## [PROVIDED MATERIAL]

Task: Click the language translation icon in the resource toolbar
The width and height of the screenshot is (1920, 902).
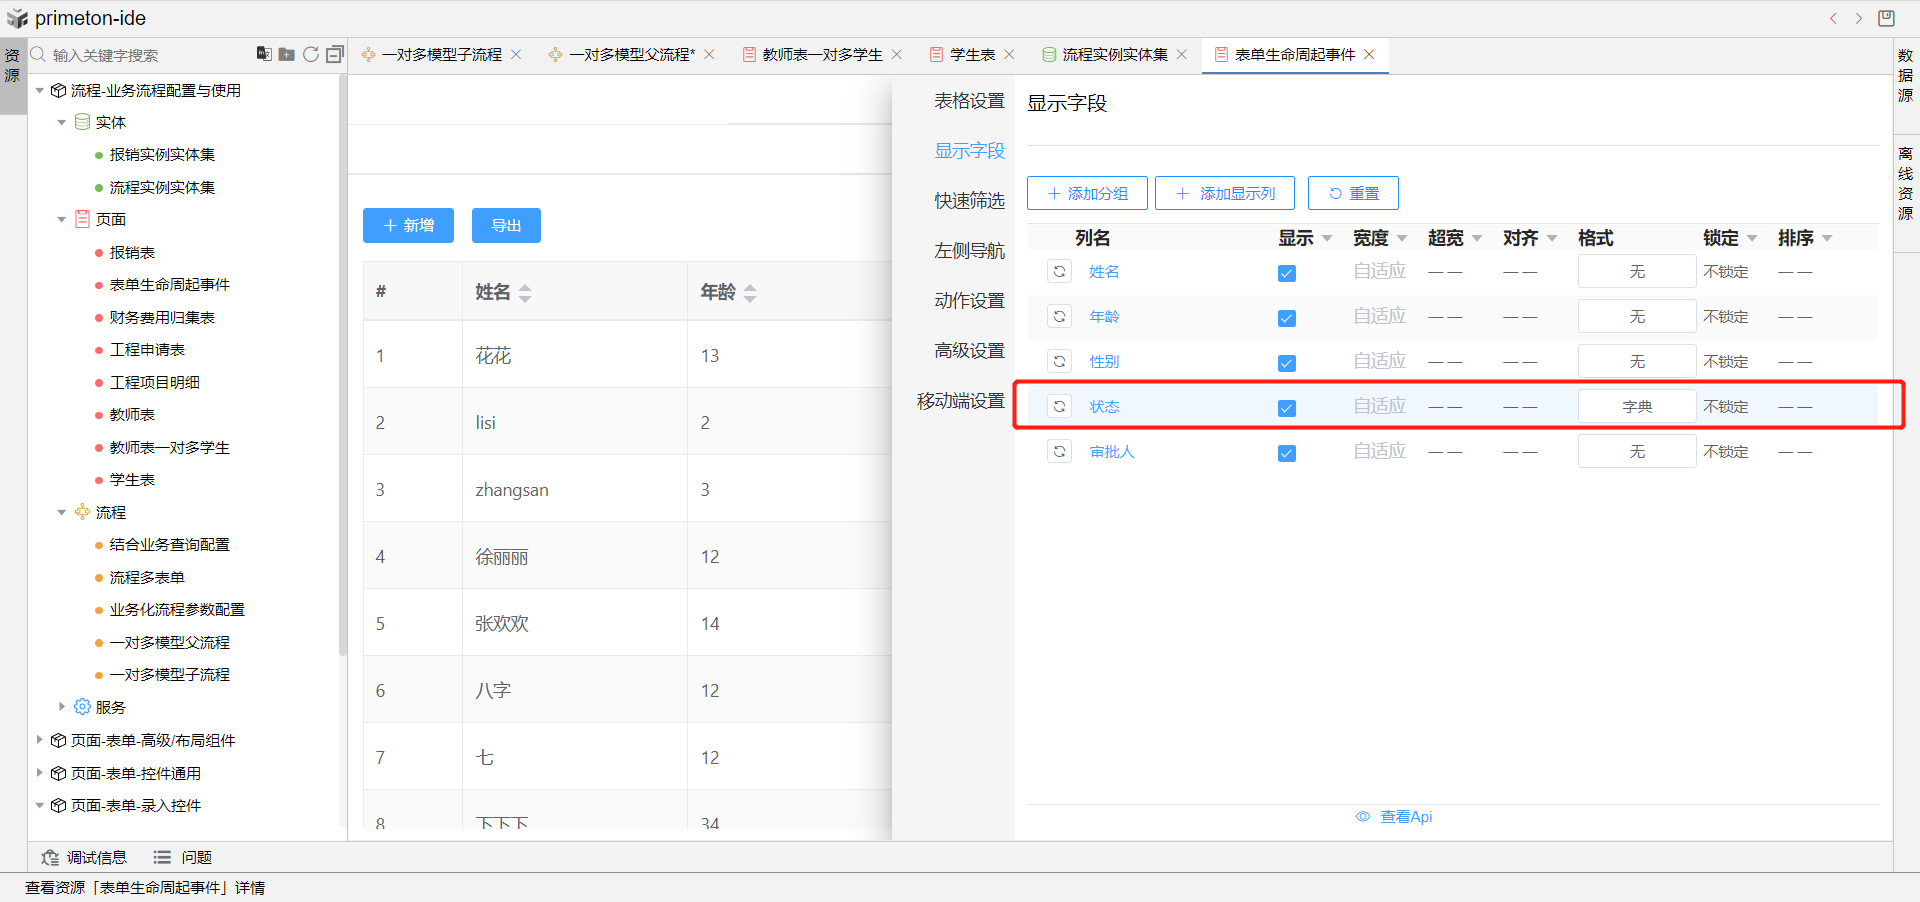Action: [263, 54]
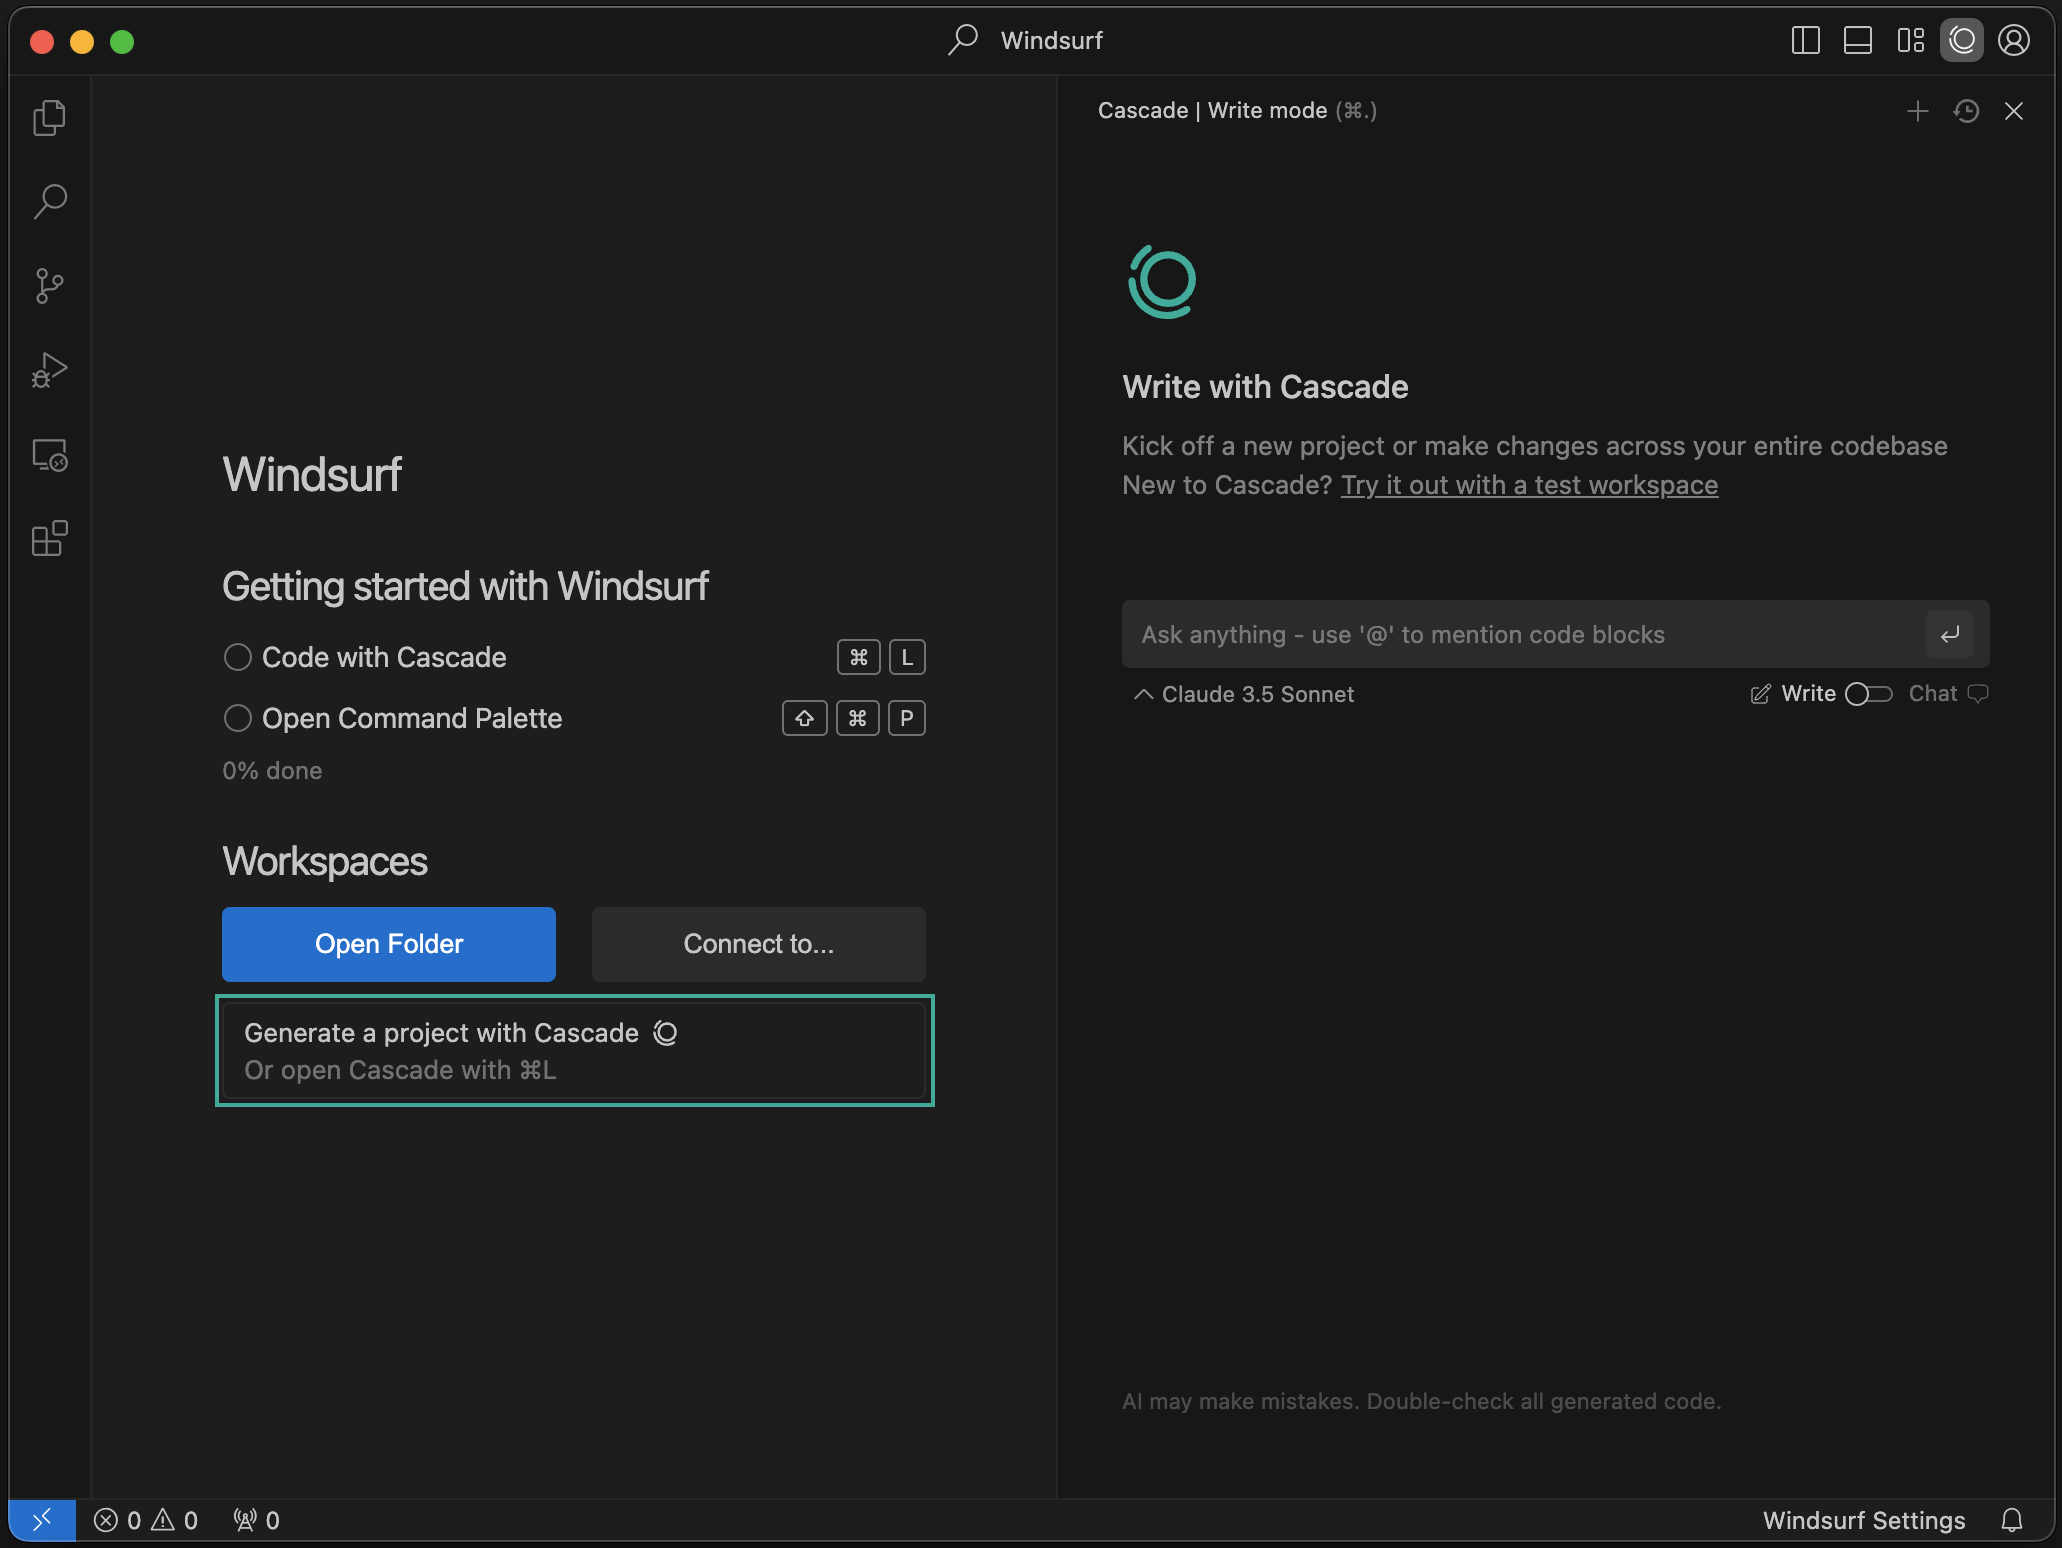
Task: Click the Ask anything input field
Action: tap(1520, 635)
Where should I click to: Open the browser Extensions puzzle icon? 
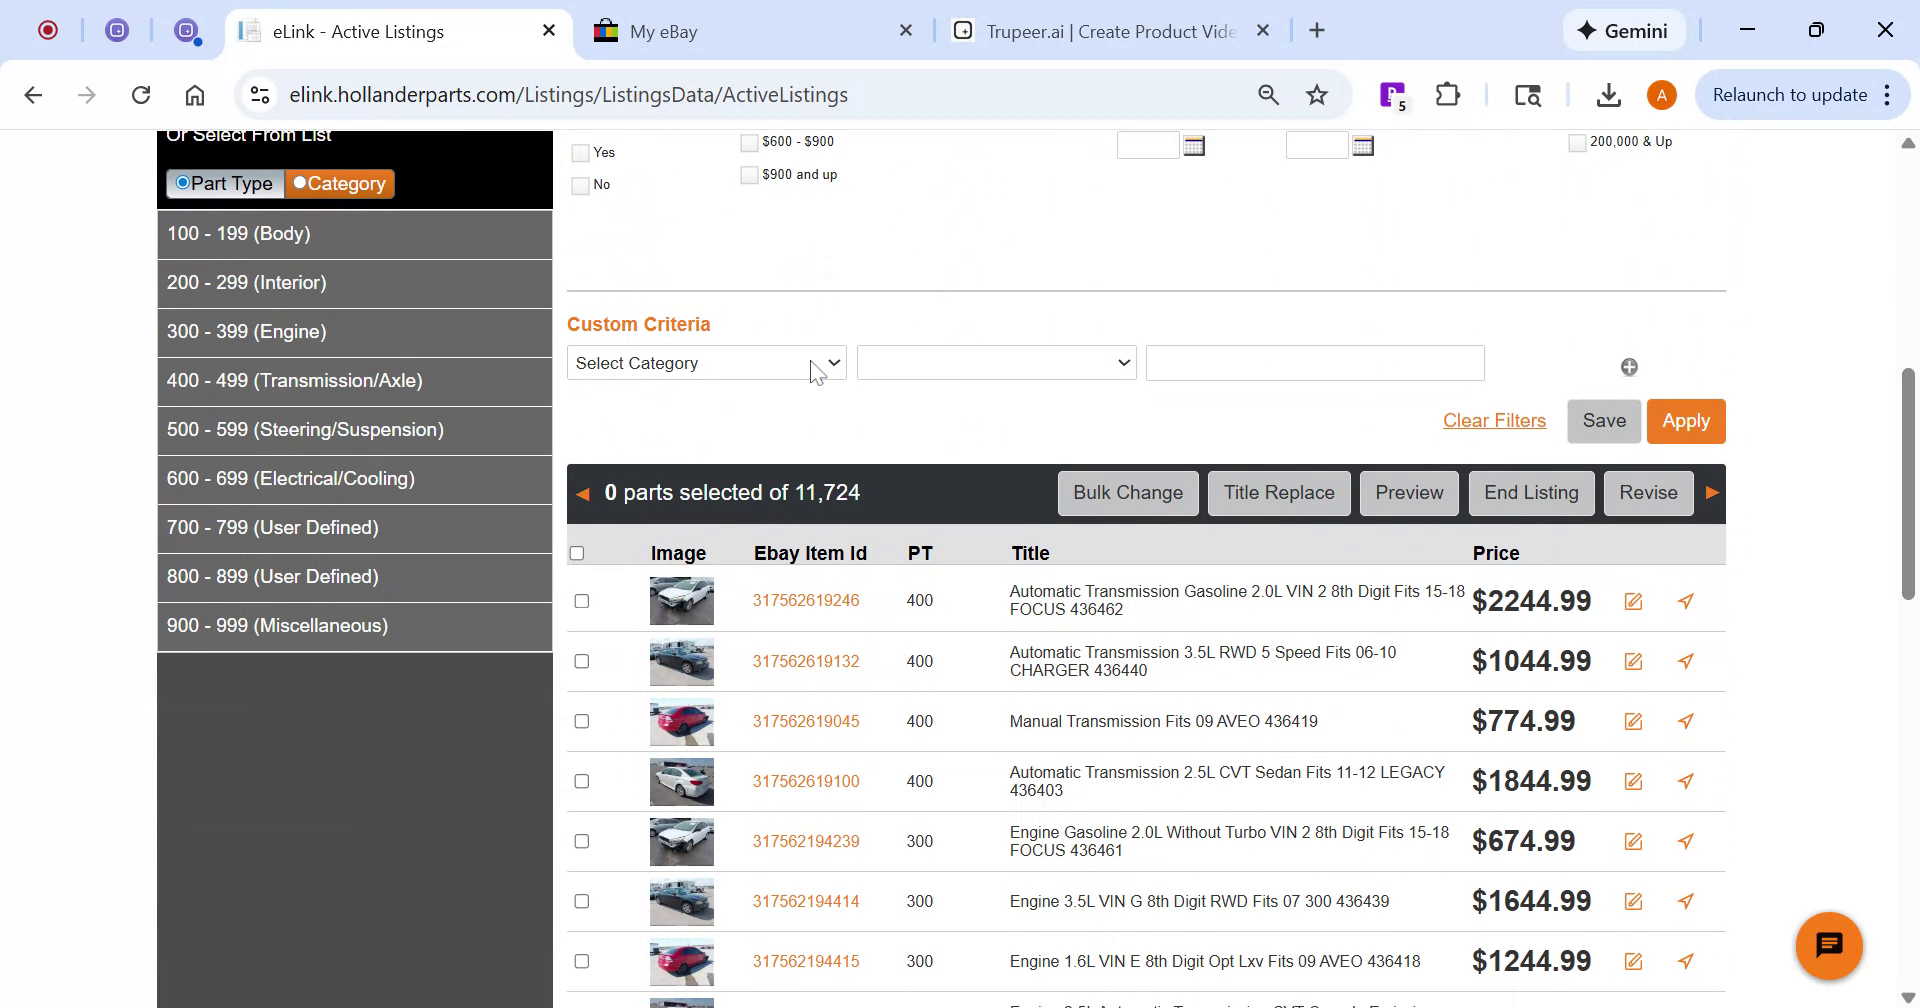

## [DIRECTIVE]
Can you rewrite all of the items above with every "icon" switched to "button", changing nothing else and leaving out the pictures?

## [FINISHED EXERCISE]
Task: Click the language translation button in the resource toolbar
The width and height of the screenshot is (1920, 902).
Action: [263, 54]
Task: Click the Ask anything input field
Action: tap(1520, 635)
Where should I click to: Open the browser Extensions puzzle button? 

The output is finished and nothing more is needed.